The lesson in both cases is the same. Military success without political architecture produces chaos.

Iran does not have to follow that path. The country still has functioning national institutions, a professional military outside the ideological guard structure, and a large technocratic class capable of running the state. If those elements hold together during the transition, the outcome could look very different from Libya or Syria.

That brings us to the most important institution in this entire discussion, the Artesh, Iran’s regular national military.

Unlike the IRGC, the Artesh was never designed as a revolutionary ideological force. It is a national army whose institutional identity predates the Islamic Republic. In 1979 the Artesh ultimately chose neutrality rather than fighting to preserve the Shah’s regime. That institutional memory still matters.

If Iran moves into a transition period, the Artesh is the only organization with the command structure, manpower, and national legitimacy to hold the country together while a civilian political structure begins to emerge.

The second stabilizing force is far less visible but just as important. Iran’s technocratic state apparatus.

For decades the Islamic Republic has relied on a large professional bureaucracy to keep the country running. Ministries, economic planners, engineers, and administrators run the day-to-day machinery of the state. Many built their careers inside the system, but they are not the ideological core of the regime.

If the system collapses, these technocrats will be essential. You cannot dismantle the regime by dismantling the state itself.

A third stabilizing force sits outside the government entirely. Iran’s professional networks.

Doctors, professors, lawyers, engineers, and other professional communities still hold enormous credibility inside Iranian society. These networks form an informal civic backbone that could help provide legitimacy to a transitional government while formal political institutions are rebuilt.

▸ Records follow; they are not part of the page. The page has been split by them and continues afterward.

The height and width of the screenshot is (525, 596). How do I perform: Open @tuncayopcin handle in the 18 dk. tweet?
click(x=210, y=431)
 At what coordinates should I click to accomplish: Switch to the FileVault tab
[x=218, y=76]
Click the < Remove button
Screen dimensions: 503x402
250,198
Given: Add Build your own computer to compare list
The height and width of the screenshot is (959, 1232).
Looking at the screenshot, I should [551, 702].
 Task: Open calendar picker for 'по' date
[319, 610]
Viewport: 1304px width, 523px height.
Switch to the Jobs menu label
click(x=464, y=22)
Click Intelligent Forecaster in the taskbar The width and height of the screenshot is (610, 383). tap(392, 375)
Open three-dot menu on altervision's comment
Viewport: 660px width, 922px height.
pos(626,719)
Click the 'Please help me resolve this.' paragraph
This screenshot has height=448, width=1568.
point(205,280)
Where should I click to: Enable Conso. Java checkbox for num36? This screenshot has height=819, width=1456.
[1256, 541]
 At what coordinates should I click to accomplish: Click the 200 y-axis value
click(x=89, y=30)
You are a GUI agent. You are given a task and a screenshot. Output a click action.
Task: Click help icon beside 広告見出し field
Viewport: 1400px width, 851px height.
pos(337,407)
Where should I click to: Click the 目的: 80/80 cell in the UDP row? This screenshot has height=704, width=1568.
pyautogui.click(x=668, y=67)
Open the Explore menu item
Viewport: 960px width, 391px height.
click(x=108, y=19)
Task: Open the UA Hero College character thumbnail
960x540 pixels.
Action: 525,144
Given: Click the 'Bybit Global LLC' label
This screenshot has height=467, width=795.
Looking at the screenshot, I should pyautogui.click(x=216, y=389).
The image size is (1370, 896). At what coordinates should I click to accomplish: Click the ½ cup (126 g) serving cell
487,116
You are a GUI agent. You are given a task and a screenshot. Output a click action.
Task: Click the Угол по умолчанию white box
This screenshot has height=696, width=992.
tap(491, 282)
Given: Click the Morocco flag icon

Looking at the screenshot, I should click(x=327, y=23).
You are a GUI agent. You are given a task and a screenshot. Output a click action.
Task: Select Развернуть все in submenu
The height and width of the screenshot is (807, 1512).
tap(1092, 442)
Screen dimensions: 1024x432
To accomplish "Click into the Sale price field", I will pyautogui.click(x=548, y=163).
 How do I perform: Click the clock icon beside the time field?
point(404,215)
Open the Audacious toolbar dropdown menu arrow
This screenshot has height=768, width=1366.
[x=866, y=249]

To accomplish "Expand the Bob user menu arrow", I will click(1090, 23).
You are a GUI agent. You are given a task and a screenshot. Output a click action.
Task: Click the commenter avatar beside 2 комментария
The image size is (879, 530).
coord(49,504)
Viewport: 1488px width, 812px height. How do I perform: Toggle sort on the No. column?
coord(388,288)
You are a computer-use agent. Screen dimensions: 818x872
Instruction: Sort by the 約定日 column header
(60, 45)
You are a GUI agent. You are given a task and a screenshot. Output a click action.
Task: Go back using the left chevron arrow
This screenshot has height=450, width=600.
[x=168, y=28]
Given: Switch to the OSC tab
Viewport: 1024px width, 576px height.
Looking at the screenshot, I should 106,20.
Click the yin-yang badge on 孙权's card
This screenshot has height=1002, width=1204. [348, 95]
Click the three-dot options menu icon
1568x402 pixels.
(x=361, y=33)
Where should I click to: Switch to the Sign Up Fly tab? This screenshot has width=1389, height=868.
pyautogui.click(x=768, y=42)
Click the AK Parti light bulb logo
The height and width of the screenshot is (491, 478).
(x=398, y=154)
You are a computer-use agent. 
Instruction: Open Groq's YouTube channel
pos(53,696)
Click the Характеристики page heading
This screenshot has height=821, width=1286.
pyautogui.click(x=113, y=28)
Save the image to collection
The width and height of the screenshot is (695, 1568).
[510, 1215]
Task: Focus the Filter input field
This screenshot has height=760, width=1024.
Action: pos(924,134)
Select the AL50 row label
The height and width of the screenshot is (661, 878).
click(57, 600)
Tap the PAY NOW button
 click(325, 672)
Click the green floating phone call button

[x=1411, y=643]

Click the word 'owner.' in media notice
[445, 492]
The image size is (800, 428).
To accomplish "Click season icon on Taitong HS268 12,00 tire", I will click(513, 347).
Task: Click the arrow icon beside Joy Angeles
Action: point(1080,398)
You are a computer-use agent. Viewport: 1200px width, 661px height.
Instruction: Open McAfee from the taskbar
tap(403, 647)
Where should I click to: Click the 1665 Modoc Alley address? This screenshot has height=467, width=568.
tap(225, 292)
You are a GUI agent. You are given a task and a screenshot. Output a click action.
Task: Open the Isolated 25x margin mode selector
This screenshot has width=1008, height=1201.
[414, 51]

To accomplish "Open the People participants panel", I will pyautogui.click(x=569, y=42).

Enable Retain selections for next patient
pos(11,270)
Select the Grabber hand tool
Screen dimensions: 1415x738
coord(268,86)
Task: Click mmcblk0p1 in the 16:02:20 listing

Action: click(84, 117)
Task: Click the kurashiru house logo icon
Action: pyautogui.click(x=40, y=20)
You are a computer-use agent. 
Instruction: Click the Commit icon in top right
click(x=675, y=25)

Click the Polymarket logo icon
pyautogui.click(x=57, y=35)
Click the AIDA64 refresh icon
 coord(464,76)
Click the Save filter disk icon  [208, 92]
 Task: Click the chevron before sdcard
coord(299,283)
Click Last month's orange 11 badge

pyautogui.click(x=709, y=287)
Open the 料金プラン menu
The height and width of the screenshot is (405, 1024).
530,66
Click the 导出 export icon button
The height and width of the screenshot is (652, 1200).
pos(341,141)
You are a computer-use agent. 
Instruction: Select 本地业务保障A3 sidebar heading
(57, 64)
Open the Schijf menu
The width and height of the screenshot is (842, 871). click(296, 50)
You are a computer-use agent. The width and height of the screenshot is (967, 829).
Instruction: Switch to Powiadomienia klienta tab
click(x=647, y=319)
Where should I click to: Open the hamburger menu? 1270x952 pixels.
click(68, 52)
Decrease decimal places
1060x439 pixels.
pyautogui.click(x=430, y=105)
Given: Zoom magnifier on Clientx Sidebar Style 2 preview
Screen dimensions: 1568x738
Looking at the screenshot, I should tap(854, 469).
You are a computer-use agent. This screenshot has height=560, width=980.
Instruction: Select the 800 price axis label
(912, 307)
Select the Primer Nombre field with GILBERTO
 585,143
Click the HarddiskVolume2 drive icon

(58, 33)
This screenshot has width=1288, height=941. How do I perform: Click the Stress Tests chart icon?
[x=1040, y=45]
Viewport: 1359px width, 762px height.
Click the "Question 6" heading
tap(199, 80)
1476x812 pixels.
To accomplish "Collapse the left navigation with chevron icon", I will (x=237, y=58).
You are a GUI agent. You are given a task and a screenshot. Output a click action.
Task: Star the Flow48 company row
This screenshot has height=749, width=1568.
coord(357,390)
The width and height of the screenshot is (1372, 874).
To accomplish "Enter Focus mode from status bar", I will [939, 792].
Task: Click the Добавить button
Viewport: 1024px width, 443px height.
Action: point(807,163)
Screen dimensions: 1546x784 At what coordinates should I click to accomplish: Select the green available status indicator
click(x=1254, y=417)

Reza Pahlavi may end up playing a role in this transition, but probably not in the way most people assume. At the moment he is the only opposition figure with nationwide name recognition and a degree of symbolic continuity that cuts across factions inside Iran and the diaspora.

Just as important, Pahlavi himself has said the future political system should be decided by referendum by the Iranian people. If that position holds, his most useful role is as a transitional national figure while the real work of stabilizing the country is carried out by institutions inside Iran.

Iran is not a uniform political space. It is a collection of regions with distinct ethnic and regional identities. Persians, Azeris, Kurds, Baloch, Arabs, and others have historically been held together by a strong central state.

In several regions those identities are reinforced by local clan or tribal structures, particularly among Kurdish and Baloch communities. In a moment of regime collapse, those regional dynamics can either be integrated into a national political framework or exploited by outside powers looking to prolong instability.

For that reason, the structure of the next government will matter enormously. Iran has historically remained stable not by suppressing regional identities, but by balancing them within a strong national state. A successful transition will likely require something similar. A constitutional republic that preserves central authority while allowing meaningful provincial autonomy.

There is still a great deal of work ahead. The IRGC and its many instruments of repression have not been fully dismantled, and degrading those structures will take time. But the idea that no one can begin thinking about what comes next simply is not true.

If Iran’s own national institutions move to stabilize the transition, the outlines of a stable future are not mysterious. A professional military that secures the country, a technocratic state that keeps it functioning, and civic institutions that restore political legitimacy could open the path to something Iran has not seen in nearly half a century: a sovereign republic governed by its people rather than by a revolutionary theocracy.

The window is open. What matters now is whether Iran chooses to walk through it.